Robert Ryan developed and executed a structured plan that led to over a decade of steady geographic and product growth with sustained and growing profitability. He identified, secured financing, negotiated and successfully acquired and merged six struggling companies resulting in the rapid growth and profitability of the parent company - steadily transforming a small computer service bureau into the world leader of electronic mail services with offices in nineteen countries. Dialcom was the first email service offered in the US or any other country and it controlled 35% and 98% US and international email market share respectively.
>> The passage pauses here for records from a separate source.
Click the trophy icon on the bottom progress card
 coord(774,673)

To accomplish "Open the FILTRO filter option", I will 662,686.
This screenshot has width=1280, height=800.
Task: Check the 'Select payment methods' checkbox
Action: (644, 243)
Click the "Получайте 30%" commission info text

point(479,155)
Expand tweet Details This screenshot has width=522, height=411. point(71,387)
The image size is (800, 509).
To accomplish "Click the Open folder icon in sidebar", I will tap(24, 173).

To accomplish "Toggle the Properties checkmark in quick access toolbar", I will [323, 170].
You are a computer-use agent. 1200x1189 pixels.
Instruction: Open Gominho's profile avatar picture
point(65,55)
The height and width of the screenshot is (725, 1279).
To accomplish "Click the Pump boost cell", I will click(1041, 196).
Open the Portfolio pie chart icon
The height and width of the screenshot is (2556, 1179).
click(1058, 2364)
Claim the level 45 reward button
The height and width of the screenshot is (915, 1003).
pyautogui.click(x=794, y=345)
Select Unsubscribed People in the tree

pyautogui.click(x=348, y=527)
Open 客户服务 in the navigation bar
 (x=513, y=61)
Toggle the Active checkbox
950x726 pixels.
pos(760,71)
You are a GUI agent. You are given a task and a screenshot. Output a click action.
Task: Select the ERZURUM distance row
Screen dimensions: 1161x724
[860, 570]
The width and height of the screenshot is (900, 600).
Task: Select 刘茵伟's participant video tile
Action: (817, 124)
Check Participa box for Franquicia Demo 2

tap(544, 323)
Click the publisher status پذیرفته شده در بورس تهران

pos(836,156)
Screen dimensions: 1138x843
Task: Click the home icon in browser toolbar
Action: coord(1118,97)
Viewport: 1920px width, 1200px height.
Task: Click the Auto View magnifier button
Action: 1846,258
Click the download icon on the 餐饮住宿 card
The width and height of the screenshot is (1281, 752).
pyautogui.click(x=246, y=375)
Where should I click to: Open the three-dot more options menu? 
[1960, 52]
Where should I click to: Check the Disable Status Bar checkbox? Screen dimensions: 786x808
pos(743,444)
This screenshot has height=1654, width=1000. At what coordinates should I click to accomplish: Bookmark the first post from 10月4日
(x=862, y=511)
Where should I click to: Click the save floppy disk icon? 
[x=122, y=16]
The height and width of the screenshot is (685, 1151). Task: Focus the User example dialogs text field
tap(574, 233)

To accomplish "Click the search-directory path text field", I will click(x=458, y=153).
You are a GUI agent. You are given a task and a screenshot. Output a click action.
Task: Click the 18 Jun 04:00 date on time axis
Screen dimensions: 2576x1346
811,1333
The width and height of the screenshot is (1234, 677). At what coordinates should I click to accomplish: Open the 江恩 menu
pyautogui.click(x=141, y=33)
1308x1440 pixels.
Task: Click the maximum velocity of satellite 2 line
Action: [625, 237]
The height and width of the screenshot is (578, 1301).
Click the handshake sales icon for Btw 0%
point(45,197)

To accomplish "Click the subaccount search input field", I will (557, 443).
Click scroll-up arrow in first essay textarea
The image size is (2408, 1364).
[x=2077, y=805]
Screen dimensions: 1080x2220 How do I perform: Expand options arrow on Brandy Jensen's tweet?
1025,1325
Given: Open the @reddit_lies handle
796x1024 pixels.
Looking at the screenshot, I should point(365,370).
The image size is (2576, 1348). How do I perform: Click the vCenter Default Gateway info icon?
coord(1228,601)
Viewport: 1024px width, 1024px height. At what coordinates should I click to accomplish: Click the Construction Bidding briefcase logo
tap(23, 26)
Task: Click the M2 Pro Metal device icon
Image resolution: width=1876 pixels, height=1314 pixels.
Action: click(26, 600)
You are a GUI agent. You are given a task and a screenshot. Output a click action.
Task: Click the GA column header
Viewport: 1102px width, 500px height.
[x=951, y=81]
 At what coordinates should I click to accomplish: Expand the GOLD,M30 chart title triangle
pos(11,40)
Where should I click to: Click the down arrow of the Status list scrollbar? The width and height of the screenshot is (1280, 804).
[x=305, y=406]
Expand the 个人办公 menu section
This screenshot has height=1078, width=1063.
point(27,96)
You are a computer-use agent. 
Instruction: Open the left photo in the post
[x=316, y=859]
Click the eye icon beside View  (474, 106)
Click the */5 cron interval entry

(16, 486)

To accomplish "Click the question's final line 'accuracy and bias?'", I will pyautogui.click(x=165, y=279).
International expansion was accomplished through strategic partnerships and joint ventures with the governmental telecommunications bodies in all major telecommunications consuming countries. Robert Ryan developed and negotiated all international licenses and partnerships. Market growth and profitability was constant through these intense periods of geographic and product expansion. In 1982 Robert Ryan negotiated the sale of Dialcom to ITT and remained as CEO for three years.

Concurrent with Dialcom and with the support of the Dialcom Board of Directors Robert Ryan was co-founder and president of Source Telecomputing Corporation. In concert with William VonMeister (deceased) Robert Ryan conceived, financed, designed, and implemented "The Source" – America's first consumer-oriented information service – the direct predecessor of AOL. After achieving dominant market share in its first year of operation, "The Source" was sold by management to Reader's Digest. Mr Ryan has to date started or managed (at C level positions) over a dozen companies during his ongoing career. He is a long-standing supporter of entrepreneurship and has worked with educational institutions to further his beliefs.

Eric Schmidt, who would later become CEO of Novell and Google, worked for Dialcom during high school.